WRISTCUTTERS: A LOVE STORY
Director/Screenwriter: Goran Dukic (based on the novella by Etgar Keret)
Executive Producer: Jonathan Schwartz
Producers: Chris Coen, Tatiana Kelly, Mikal P. Lazarev, Adam Sherman
Cast: Patrick Fugit, Shannyn Sossamon, Shea Wigham, Tom Waits, Leslie Bibb
Sony HD Cam
U.S.A., 2006, 91 min.
*Suicide is no ordinary death, but in Wristcutters: A Love Story, it provides entry into a quirky, quotidian universe that's both strangely familiar and full of surprises. It's an afterlife of menial jobs, dingy bars, and jukeboxes that play only suicide heroes like Kurt Cobain or Nick Drake. And as Zia, a depressed but amiable young man, discovers after he slits his wrists, it's populated solely by unsmiling souls who have voluntarily plunged to the other side. Soon after his arrival, Zia learns that his ex–the inspiration for his own fatal gesture–has also joined the hari-kari club. Still heartsick, he sets out to find her.
With him on this Oz-like quest are an eccentric Russian rocker lusting for love and a melancholic, hitchhiking ingenue seeking a way out. In a rickety red station wagon held together with tape, this impromptu family hit greasy diners and decrepit salvage yards until they encounter odd, wonderful Kneller (a deliciously crusty Tom Waits), who shepherds them to his utopia and small, unexpected miracles. Every turn in the road holds witty and poignant revelations for the lovable characters in Goran Dukic's clever, irresistible, and wildly original debut feature. He transplants his Eastern European absurdist humor and existential worldview to the dusty American West and comes up with a small miracle of his own.
*Summary by Caroline Libresco, SUNDANCE Film Programmer
This film was a wonderful surprise. I went in expecting depression and blodd and instead found a whimsical, creative, and weird road trip movie that has a heart as well. It is not manipulative like some 'concept' films can be, but tart and homely, much like the Tom Waits music that defines so much of this picture. The film starts with the interesting notion that there is a special afterlife for those who have committed suicide, represented by the wastelands of the California deserts and urban industrial parks. Zia, Mikal, and Eugene drive around the desert, each looking for their own fulfillment. I like the fact that this suicide afterlife is not necessarily a depressingly bad place. It's just barren and nowhere, but its nice that the beauty of the landscapes can still exist in that space. The summary above compares the three leads' quest to an Oz-like journey, and I think that's correct. Like Oz, the suicide's afterlife has a code of rules which one must follow, and an air of magic that exists as well. For instance, no matter how hard one tries, one can never smile in this place, and one has to look out for the literal black hole that exists under the passenger side seat in the trio's red station wagon.
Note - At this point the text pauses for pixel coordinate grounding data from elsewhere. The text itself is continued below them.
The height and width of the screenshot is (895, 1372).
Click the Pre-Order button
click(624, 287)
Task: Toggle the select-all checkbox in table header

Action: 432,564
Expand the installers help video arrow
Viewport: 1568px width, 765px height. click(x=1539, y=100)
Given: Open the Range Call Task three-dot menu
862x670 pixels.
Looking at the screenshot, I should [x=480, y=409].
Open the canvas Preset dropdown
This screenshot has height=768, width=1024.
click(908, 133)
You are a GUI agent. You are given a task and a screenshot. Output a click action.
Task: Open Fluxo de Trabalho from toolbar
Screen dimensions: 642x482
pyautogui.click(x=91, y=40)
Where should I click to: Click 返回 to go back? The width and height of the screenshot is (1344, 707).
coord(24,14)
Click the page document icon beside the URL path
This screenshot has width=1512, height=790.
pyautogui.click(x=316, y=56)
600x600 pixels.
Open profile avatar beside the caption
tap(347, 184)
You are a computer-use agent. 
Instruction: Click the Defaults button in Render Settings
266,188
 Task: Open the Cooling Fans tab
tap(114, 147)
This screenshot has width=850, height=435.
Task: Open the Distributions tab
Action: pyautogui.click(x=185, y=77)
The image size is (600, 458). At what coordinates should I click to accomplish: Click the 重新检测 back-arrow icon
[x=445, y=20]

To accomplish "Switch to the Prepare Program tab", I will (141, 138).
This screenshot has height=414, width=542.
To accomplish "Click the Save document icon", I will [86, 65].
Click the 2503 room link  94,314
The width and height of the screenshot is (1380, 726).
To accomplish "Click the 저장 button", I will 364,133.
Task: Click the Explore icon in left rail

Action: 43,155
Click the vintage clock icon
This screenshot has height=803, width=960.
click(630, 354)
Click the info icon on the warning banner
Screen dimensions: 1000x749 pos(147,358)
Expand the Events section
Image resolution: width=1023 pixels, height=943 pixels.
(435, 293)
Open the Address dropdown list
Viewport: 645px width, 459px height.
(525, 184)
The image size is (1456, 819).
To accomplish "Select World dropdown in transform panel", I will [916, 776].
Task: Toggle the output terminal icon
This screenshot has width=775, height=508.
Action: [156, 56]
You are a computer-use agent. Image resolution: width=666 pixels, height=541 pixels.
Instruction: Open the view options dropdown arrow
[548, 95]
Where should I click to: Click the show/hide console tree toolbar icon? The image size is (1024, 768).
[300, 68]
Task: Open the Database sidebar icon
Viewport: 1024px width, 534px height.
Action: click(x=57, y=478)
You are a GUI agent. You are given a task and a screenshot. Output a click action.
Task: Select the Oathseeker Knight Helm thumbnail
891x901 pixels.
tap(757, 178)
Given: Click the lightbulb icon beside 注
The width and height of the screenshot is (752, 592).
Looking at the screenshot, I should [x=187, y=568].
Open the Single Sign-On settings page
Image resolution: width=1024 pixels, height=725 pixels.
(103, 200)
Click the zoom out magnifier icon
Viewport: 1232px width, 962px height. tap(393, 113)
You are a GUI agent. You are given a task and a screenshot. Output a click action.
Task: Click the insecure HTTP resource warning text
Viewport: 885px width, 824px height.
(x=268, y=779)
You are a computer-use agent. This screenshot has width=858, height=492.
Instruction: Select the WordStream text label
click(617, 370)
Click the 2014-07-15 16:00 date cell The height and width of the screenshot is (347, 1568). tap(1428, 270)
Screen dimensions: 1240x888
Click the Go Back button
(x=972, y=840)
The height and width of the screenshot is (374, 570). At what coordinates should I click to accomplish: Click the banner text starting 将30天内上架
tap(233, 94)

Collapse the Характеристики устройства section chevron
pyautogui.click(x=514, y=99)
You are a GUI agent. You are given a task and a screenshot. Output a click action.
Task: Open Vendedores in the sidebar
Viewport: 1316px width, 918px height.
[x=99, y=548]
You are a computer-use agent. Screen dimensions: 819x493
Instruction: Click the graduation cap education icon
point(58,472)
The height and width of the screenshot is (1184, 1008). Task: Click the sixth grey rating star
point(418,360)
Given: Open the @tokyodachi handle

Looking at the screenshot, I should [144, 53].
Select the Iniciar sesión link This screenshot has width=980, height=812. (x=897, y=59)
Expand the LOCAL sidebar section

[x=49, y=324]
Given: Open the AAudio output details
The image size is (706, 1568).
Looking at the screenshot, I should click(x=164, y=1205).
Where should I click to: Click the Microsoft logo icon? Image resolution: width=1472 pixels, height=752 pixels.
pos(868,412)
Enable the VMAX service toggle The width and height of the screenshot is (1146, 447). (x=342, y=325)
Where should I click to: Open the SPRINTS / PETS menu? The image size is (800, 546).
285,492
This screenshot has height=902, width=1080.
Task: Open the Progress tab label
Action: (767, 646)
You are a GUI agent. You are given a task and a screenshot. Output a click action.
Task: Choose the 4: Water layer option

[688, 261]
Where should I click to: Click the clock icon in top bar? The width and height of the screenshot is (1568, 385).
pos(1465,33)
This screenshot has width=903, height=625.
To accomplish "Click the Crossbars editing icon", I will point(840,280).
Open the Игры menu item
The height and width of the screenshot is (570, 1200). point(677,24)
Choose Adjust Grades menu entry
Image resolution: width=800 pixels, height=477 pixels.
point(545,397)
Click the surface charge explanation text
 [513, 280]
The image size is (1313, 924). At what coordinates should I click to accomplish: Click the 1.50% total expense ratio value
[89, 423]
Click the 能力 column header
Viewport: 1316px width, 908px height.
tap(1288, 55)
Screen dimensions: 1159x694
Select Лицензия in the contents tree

I loved these little touches, especially the small miracles that would happen (as Shannyn Sossamon's character expressed it) only when the character didn't think about them. Even though Tom Waits' commune of misfits was fun, I felt the pace flagging during these scenes and during the utopia celebration scene. I think the film can still be tightened up around those moments. The acting is appropriately odd and interesting. I actually didn't care too much for Shea Wigham's character, Eugene. I felt he was just a typical sidekick role. However, I was fascinated by the developing relationship between Patrick Fugit's slowly-awakening Zia, and Shannyn Sossamon's nymph-like Mikal. They are a beautiful and fun couple and their relationship leads up to an ending that I thought was a perfect non-verbal moment of hope and love. It is nice to see a movie about suicide, hopelessness, and irony end with such a heartfelt message of acceptance and possibility.
This film may not be for everyone; it does take the topic of suicide for granted, and plays around with the consequences of that action. Some might find this cavalier attitude offensive. I found that attitude liberating, a daring way to look at such an ugly topic. Instead of wagging a finger and preaching to the audience, the director approached suicide with humor and heart, creating a far more compelling argument against suicide than a hundred social service messages. Not a grand or epic film, Wristcutters is a small, bumbling road trip movie that grows on you with every passing second. It isn't until the final scene that you realize how wonderful the journey was.